▶ **PROVIDED RECORDS**
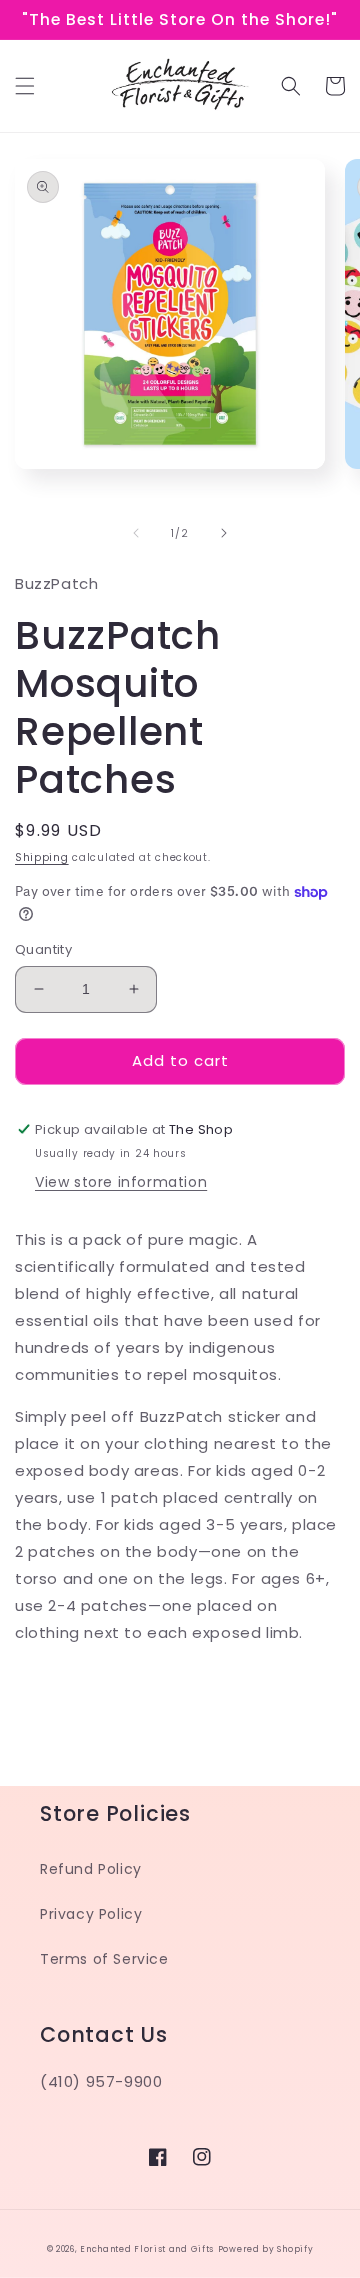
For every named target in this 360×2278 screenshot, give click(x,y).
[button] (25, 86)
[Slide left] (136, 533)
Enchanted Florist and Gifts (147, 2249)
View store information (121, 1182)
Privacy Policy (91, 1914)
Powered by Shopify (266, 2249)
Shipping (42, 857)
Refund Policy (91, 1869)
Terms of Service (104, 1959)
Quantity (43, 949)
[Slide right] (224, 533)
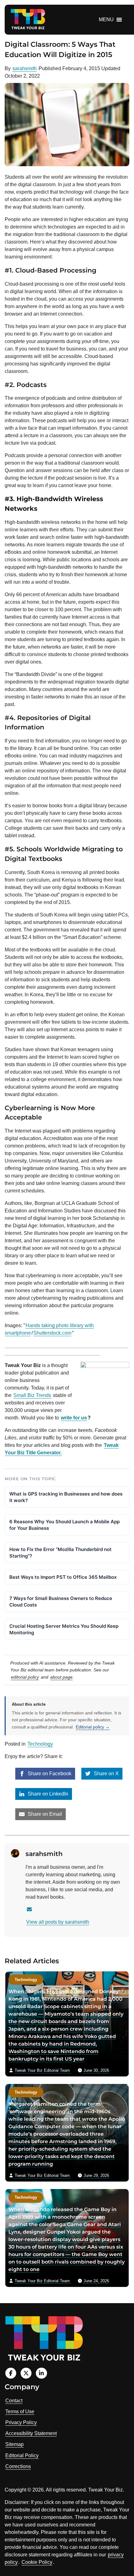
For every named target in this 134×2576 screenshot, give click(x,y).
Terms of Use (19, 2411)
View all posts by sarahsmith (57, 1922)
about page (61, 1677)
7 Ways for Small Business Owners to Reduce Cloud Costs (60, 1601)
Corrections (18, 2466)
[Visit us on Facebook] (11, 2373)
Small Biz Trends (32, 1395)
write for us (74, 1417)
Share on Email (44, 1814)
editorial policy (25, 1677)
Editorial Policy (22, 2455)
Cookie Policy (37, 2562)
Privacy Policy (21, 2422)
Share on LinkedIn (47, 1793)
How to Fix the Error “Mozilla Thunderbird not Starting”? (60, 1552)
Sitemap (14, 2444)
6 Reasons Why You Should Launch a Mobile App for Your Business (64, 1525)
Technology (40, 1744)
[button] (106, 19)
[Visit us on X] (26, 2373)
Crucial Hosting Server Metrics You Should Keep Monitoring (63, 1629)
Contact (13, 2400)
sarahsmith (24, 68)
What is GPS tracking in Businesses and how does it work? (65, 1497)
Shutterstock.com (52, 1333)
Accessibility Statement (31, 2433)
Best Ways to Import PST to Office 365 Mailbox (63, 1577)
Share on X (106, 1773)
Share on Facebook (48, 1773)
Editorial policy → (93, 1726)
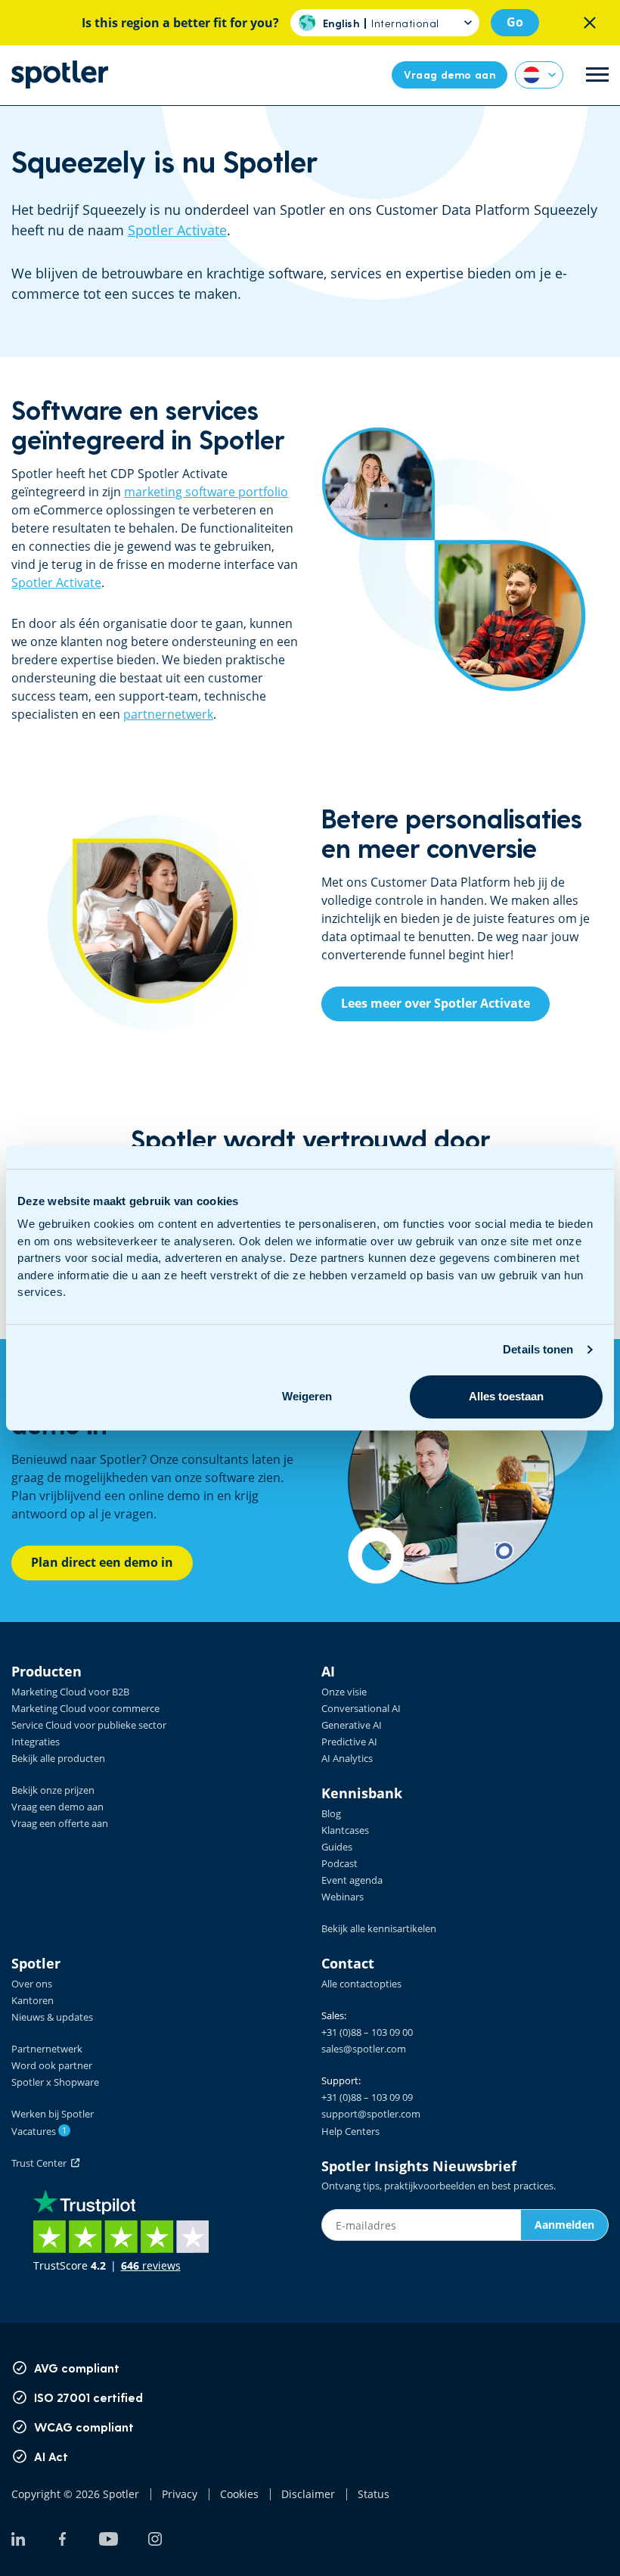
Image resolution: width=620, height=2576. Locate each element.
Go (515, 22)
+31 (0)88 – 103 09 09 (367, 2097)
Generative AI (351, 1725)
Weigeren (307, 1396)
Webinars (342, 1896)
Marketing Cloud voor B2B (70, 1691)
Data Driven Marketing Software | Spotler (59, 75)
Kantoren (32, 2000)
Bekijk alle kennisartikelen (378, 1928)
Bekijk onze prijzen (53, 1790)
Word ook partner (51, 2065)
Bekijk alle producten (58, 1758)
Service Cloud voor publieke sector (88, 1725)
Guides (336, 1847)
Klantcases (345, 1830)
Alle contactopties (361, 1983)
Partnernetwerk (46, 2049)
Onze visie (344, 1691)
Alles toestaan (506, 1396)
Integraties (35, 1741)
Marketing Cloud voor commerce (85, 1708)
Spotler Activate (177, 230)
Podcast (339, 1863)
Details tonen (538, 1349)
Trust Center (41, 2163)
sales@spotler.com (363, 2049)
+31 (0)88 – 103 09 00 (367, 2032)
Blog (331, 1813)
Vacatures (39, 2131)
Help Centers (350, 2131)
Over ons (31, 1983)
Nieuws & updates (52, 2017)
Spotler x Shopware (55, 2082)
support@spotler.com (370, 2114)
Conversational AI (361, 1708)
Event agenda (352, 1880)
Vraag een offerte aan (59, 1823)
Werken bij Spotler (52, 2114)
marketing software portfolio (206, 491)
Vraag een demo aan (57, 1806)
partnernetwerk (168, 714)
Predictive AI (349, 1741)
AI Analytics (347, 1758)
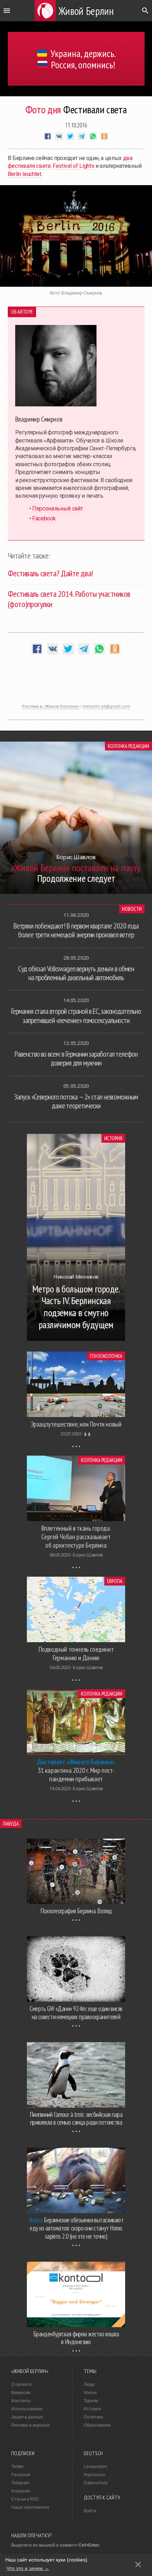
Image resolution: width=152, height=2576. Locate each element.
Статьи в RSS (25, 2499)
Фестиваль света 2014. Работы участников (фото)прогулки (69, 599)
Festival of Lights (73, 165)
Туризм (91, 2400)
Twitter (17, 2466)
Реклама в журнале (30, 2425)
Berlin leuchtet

▶ **WORK REQUIRED**
The string "View" may appear in the lines of the records above. State how many lines contain it, with no other words.

▶ **EXERCISE RESPONSE**
2